ARRHYTHMIA FOLLOWING MIDAZOLAM: PHARMACOKINETICS OR PHARMACOGENOMICS?

Dr. Mitragotri Milon V., Dr. Kurdi Madhuri S., Dr. Yalagachin Gurushantappa H., Dr. Kallapur Basavaraj G

ABSTRACT

Midazolam is an imidazole-benzodiazepine compound used to allay anxiety, induce sedation and amnesia to patients undergoing surgeries under general anaesthesia. It is used occasionally prior to regional anaesthesia as an anxiolytic. We report a case of life threatening arrhythmia following midazolam premedication. A 65 year old otherwise healthy male with good effort tolerance and a pre -hypertensive blood pressure (BP) of 136/86mmHg was scheduled first on the list for fistulectomy under subarachnoid anaesthesia. Monitors were attached. (Pulse, non-invasive blood pressure and pulse oximetry) Intravenous (IV) infusion of ringer lactate(RL) was started.
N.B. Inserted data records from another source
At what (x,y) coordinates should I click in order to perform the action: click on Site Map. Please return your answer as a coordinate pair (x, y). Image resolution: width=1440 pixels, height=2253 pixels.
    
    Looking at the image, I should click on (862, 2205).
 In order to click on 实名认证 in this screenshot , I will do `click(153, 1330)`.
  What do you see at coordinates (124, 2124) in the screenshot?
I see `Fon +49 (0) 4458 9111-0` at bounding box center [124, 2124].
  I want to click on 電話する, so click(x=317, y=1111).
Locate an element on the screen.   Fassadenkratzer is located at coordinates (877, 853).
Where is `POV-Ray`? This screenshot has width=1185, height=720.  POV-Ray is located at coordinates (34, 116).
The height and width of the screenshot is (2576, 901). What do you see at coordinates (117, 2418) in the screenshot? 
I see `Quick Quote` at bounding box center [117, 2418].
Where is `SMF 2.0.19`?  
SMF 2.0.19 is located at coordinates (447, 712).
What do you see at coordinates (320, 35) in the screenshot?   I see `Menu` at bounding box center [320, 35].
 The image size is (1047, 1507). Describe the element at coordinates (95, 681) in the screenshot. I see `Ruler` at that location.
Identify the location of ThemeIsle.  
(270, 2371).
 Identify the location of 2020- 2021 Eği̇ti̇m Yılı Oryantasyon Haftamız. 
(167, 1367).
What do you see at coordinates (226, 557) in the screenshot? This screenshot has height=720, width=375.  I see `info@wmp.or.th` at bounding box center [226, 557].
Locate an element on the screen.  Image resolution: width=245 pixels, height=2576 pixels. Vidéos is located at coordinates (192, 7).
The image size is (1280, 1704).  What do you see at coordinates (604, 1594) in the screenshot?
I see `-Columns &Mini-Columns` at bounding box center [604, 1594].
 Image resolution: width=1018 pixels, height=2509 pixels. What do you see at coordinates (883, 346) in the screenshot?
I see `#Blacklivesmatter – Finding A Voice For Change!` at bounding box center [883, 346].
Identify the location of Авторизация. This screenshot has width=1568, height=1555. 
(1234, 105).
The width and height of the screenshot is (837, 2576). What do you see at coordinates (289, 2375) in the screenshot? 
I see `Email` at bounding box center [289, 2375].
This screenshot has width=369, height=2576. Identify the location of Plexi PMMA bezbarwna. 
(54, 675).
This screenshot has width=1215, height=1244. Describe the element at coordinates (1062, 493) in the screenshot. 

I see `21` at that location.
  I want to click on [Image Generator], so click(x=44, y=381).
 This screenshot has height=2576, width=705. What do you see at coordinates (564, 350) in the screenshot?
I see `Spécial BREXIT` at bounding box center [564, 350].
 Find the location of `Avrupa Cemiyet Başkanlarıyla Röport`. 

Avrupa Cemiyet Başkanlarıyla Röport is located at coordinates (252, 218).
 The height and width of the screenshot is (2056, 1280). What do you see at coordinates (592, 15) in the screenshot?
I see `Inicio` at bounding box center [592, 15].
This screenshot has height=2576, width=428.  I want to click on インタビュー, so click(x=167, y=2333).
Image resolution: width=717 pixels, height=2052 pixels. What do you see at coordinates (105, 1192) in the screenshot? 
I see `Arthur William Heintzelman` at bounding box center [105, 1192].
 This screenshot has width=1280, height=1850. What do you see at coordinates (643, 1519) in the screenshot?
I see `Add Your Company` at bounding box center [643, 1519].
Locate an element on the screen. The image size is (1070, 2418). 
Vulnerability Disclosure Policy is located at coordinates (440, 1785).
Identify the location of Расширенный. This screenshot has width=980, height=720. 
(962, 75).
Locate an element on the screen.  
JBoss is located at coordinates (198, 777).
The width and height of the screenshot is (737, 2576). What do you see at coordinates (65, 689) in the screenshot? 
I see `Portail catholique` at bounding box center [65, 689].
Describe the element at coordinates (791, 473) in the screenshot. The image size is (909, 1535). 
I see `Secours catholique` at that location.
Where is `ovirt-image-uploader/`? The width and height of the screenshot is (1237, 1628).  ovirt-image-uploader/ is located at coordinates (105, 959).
The initial heart rate and BP recorded were 76 per minute and 160/100mmHg respectively. Considering this BP to be due to anxiety, 1mg midazolam, freshly loaded, was given as a bolus intravenously. Patient became restless within a minute following it. Monitor displayed polymorphic ventricular tachycardia followed a few seconds later by bradycardia. (heart rate<40/min). The blood pressure fell to 70mmHg systolic. The patient then became apnoeic and semiconscious. Subsequently we administered 0.6mg atropine and 100% oxygen. The arrhythmia reversed and the patient regained consciousness immediately however the systolic blood pressure still recorded 90mmHg. IV fluid (RL) was rushed in (500ml) and the patient made a full recovery after 30minutes. Immediate 2D-ECHO and cardiologist opinion were sorted. They revealed no significant cardiac condition or on-going ischemia. Blood pressure readings read 150/96mmHg two hours following the event. It was then decided to go ahead with the planned surgery under spinal anaesthesia avoiding midazolam. The further course was uneventful. The patient was informed regarding the event and forewarned against any further exposure to benzodiazepines.